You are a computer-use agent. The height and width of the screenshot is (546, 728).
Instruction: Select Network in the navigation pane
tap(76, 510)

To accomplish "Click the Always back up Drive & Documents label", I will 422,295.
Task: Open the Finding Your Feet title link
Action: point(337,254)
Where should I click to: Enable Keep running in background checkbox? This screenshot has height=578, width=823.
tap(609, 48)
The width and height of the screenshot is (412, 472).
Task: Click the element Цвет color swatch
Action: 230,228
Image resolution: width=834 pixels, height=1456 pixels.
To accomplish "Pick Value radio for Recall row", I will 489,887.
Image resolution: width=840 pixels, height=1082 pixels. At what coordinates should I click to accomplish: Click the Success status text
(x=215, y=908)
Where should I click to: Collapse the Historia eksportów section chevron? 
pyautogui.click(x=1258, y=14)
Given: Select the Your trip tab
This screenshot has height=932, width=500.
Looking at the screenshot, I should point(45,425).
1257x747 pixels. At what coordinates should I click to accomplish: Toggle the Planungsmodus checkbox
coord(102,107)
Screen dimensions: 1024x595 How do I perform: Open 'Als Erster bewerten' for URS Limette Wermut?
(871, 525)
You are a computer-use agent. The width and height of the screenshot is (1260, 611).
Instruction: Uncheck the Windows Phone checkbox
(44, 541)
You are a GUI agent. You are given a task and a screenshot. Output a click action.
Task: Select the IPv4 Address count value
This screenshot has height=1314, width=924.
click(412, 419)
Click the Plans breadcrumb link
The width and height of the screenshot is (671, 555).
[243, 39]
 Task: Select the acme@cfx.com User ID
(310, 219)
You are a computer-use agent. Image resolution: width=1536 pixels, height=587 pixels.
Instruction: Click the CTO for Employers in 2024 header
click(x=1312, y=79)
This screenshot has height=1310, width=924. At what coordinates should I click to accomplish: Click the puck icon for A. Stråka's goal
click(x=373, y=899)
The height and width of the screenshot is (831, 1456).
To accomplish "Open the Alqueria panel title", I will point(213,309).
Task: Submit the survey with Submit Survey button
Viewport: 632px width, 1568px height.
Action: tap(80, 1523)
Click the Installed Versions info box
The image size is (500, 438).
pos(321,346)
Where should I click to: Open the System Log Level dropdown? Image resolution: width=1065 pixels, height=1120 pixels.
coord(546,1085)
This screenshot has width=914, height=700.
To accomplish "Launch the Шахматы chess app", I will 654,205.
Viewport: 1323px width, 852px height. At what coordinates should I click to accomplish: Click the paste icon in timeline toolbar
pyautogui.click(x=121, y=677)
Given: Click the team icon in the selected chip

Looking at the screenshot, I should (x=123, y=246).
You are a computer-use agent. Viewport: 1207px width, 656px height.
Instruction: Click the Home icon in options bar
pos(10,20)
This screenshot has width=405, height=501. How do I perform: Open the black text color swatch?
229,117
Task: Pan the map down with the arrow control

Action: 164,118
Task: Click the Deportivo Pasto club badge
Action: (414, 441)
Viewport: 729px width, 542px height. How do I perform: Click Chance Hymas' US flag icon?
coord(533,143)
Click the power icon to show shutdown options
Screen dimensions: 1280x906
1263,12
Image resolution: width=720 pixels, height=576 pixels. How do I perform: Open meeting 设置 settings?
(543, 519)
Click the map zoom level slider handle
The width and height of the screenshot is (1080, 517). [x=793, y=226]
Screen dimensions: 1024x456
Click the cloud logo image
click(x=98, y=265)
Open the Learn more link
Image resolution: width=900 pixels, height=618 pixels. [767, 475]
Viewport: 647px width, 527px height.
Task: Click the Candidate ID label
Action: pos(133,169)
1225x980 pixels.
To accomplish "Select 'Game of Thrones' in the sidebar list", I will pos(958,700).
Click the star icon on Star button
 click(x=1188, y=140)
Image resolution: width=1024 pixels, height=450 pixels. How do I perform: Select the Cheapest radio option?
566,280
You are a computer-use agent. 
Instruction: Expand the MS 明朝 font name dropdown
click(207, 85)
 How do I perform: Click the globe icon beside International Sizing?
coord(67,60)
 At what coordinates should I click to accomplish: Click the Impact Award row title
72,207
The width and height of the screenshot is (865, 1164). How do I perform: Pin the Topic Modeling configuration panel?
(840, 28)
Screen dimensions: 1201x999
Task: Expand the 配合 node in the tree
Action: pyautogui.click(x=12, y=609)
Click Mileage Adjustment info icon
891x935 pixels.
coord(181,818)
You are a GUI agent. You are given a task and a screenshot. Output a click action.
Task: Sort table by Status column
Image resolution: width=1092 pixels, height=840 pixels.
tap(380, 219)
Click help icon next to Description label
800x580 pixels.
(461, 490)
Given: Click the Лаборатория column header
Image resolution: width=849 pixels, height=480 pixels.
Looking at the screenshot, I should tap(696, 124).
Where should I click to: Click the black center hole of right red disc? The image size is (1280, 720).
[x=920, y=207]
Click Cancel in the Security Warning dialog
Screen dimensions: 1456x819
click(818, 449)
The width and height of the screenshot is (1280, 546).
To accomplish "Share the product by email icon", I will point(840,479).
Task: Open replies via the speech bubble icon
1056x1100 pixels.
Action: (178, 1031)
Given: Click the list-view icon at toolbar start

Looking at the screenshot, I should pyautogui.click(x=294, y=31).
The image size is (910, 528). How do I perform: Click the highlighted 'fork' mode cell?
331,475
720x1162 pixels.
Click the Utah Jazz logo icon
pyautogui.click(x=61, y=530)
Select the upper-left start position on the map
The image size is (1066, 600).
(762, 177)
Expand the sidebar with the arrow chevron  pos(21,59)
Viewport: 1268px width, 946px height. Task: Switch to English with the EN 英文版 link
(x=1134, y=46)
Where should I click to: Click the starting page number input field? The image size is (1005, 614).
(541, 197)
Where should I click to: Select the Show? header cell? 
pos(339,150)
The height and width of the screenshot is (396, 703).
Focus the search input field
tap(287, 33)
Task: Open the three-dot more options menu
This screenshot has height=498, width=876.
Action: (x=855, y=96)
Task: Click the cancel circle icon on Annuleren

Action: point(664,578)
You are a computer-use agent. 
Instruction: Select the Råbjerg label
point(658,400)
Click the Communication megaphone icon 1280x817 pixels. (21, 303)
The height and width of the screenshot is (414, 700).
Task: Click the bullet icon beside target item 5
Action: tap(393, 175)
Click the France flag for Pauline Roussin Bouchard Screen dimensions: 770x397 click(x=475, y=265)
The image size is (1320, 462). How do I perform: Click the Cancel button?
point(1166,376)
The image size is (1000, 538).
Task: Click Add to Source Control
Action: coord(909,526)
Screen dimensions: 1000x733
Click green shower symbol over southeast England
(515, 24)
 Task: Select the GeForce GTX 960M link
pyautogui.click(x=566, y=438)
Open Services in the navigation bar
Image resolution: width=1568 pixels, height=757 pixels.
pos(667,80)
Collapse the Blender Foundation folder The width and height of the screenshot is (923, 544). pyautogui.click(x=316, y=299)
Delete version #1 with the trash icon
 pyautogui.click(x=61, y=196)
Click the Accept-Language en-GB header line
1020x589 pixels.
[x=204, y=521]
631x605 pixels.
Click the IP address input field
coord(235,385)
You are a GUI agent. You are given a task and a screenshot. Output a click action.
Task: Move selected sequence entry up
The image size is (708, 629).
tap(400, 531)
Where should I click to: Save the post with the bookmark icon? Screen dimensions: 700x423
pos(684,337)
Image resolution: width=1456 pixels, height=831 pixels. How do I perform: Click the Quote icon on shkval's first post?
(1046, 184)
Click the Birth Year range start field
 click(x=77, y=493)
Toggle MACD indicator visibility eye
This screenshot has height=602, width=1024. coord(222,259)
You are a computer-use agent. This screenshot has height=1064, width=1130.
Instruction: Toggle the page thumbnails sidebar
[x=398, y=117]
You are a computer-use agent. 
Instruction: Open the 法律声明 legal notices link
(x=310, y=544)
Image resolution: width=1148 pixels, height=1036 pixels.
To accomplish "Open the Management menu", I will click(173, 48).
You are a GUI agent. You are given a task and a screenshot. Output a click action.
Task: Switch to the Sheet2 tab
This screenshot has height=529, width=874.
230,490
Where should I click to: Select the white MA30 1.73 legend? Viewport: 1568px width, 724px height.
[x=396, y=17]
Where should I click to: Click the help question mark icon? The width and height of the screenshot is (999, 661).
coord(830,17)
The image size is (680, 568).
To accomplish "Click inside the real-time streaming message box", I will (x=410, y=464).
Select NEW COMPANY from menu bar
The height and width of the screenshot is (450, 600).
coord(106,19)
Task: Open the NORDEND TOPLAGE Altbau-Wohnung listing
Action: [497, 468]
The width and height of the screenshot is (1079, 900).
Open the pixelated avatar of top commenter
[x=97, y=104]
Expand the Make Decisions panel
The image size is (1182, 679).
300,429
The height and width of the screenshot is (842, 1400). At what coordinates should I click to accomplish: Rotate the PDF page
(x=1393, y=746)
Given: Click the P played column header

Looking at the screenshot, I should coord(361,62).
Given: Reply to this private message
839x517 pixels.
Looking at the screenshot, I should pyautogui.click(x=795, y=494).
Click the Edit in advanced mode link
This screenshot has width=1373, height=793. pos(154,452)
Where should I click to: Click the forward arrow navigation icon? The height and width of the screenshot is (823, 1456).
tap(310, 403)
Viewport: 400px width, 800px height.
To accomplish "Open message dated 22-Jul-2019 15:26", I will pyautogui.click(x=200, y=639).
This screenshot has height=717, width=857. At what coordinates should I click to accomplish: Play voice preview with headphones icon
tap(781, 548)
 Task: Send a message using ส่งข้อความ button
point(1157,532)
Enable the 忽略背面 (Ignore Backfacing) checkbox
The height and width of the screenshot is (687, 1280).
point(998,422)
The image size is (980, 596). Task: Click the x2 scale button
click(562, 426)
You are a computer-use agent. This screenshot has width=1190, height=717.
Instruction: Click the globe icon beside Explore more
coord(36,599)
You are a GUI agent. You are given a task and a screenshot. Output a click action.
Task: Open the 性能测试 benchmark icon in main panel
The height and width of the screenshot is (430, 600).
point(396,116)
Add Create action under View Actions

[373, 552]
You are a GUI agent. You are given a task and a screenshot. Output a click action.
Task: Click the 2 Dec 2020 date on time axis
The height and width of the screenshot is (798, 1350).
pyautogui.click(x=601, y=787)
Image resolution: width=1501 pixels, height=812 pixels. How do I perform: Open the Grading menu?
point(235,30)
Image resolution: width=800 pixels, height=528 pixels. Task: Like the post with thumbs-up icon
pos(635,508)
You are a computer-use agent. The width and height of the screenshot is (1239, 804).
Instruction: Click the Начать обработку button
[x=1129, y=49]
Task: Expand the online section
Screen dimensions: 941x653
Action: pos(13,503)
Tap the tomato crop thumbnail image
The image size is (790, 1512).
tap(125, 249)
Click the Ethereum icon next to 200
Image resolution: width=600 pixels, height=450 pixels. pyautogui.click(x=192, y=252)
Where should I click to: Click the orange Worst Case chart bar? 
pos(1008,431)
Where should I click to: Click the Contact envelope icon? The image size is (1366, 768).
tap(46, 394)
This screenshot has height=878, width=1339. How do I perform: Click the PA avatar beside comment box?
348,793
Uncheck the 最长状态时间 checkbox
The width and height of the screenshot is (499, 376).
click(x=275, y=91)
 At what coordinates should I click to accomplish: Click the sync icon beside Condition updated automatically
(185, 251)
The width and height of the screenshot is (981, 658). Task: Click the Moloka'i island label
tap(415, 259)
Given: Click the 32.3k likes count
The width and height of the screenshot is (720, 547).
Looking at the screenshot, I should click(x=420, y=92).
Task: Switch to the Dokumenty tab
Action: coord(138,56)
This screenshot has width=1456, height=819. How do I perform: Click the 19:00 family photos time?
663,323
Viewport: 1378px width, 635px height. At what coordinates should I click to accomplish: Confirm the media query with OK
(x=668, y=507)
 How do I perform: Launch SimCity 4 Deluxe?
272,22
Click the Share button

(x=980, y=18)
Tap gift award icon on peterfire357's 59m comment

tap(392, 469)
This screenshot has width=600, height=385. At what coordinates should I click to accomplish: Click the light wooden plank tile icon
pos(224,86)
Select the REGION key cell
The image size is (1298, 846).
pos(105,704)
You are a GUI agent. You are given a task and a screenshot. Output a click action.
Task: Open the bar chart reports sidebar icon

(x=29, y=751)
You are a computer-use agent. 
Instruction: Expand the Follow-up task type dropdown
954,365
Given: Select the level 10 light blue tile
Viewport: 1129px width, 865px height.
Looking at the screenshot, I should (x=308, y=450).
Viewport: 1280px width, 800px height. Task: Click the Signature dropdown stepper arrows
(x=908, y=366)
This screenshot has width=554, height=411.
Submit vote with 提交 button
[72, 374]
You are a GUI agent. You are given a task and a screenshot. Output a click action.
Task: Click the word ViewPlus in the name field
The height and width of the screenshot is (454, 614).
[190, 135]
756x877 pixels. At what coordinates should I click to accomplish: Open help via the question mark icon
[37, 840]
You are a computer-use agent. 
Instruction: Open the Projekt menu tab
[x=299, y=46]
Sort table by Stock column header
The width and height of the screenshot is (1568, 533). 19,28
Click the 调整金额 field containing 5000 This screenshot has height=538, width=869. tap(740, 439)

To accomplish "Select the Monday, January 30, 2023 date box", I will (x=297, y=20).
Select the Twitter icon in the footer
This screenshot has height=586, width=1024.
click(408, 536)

════════

### Task description
From the records above, copy out the line with "Image resolution: width=1568", the line with "Task: Switch to the Sheet2 tab", and every line between them, word for word.

### Task result
Image resolution: width=1568 pixels, height=757 pixels.
pos(667,80)
Collapse the Blender Foundation folder The width and height of the screenshot is (923, 544). pyautogui.click(x=316, y=299)
Delete version #1 with the trash icon
 pyautogui.click(x=61, y=196)
Click the Accept-Language en-GB header line
1020x589 pixels.
[x=204, y=521]
631x605 pixels.
Click the IP address input field
coord(235,385)
You are a GUI agent. You are given a task and a screenshot. Output a click action.
Task: Move selected sequence entry up
The image size is (708, 629).
tap(400, 531)
Where should I click to: Save the post with the bookmark icon? Screen dimensions: 700x423
pos(684,337)
Image resolution: width=1456 pixels, height=831 pixels. How do I perform: Click the Quote icon on shkval's first post?
(1046, 184)
Click the Birth Year range start field
 click(x=77, y=493)
Toggle MACD indicator visibility eye
This screenshot has height=602, width=1024. coord(222,259)
You are a computer-use agent. This screenshot has height=1064, width=1130.
Instruction: Toggle the page thumbnails sidebar
[x=398, y=117]
You are a computer-use agent. 
Instruction: Open the 法律声明 legal notices link
(x=310, y=544)
Image resolution: width=1148 pixels, height=1036 pixels.
To accomplish "Open the Management menu", I will click(173, 48).
You are a GUI agent. You are given a task and a screenshot. Output a click action.
Task: Switch to the Sheet2 tab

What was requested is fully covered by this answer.